### Data lines
## BEGIN
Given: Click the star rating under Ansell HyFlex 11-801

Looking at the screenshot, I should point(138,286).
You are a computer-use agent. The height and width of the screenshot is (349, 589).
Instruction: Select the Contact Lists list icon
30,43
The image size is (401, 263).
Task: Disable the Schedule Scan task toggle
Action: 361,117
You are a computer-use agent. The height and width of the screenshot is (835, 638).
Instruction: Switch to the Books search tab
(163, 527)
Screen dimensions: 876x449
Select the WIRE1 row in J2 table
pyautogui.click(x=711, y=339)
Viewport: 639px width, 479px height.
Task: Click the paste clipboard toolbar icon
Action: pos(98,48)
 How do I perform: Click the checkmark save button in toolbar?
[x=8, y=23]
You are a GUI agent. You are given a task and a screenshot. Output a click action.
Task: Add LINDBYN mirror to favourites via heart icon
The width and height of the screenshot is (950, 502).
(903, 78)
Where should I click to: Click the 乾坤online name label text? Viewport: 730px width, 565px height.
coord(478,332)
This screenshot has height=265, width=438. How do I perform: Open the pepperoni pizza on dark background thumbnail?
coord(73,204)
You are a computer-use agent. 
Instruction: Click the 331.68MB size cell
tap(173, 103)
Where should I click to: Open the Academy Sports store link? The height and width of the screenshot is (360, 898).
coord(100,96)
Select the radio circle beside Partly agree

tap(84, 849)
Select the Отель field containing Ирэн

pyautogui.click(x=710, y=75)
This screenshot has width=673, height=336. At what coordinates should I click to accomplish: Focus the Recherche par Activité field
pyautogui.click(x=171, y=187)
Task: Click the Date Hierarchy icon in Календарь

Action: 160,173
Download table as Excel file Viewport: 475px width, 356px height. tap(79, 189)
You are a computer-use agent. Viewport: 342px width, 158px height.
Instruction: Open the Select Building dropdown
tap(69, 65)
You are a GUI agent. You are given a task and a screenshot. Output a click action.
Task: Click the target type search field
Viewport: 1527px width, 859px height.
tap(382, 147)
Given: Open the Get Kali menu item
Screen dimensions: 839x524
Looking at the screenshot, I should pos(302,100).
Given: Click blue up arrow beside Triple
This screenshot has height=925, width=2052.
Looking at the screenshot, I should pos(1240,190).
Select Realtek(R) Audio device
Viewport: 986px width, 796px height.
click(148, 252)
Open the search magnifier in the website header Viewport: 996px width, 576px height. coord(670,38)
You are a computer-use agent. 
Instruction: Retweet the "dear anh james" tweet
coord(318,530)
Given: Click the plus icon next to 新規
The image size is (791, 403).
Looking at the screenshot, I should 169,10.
## END
### What is asked
Convert the entries, from the line containing "This screenshot has height=265, width=438." through the last entry, into a Markdown table with the columns Number and Line, numbering each line and omitting blank lines.

### Response to this task
| Number | Line |
|---|---|
| 1 | This screenshot has height=265, width=438. How do I perform: Open the pepperoni pizza on dark background thumbnail? |
| 2 | coord(73,204) |
| 3 | You are a computer-use agent.  |
| 4 | Instruction: Click the 331.68MB size cell |
| 5 | tap(173, 103) |
| 6 | Where should I click to: Open the Academy Sports store link? The height and width of the screenshot is (360, 898). |
| 7 | coord(100,96) |
| 8 | Select the radio circle beside Partly agree |
| 9 | tap(84, 849) |
| 10 | Select the Отель field containing Ирэн |
| 11 | pyautogui.click(x=710, y=75) |
| 12 | This screenshot has width=673, height=336. At what coordinates should I click to accomplish: Focus the Recherche par Activité field |
| 13 | pyautogui.click(x=171, y=187) |
| 14 | Task: Click the Date Hierarchy icon in Календарь |
| 15 | Action: 160,173 |
| 16 | Download table as Excel file Viewport: 475px width, 356px height. tap(79, 189) |
| 17 | You are a computer-use agent. Viewport: 342px width, 158px height. |
| 18 | Instruction: Open the Select Building dropdown |
| 19 | tap(69, 65) |
| 20 | You are a GUI agent. You are given a task and a screenshot. Output a click action. |
| 21 | Task: Click the target type search field |
| 22 | Viewport: 1527px width, 859px height. |
| 23 | tap(382, 147) |
| 24 | Given: Open the Get Kali menu item |
| 25 | Screen dimensions: 839x524 |
| 26 | Looking at the screenshot, I should pos(302,100). |
| 27 | Given: Click blue up arrow beside Triple |
| 28 | This screenshot has height=925, width=2052. |
| 29 | Looking at the screenshot, I should pos(1240,190). |
| 30 | Select Realtek(R) Audio device |
| 31 | Viewport: 986px width, 796px height. |
| 32 | click(148, 252) |
| 33 | Open the search magnifier in the website header Viewport: 996px width, 576px height. coord(670,38) |
| 34 | You are a computer-use agent.  |
| 35 | Instruction: Retweet the "dear anh james" tweet |
| 36 | coord(318,530) |
| 37 | Given: Click the plus icon next to 新規 |
| 38 | The image size is (791, 403). |
| 39 | Looking at the screenshot, I should 169,10. |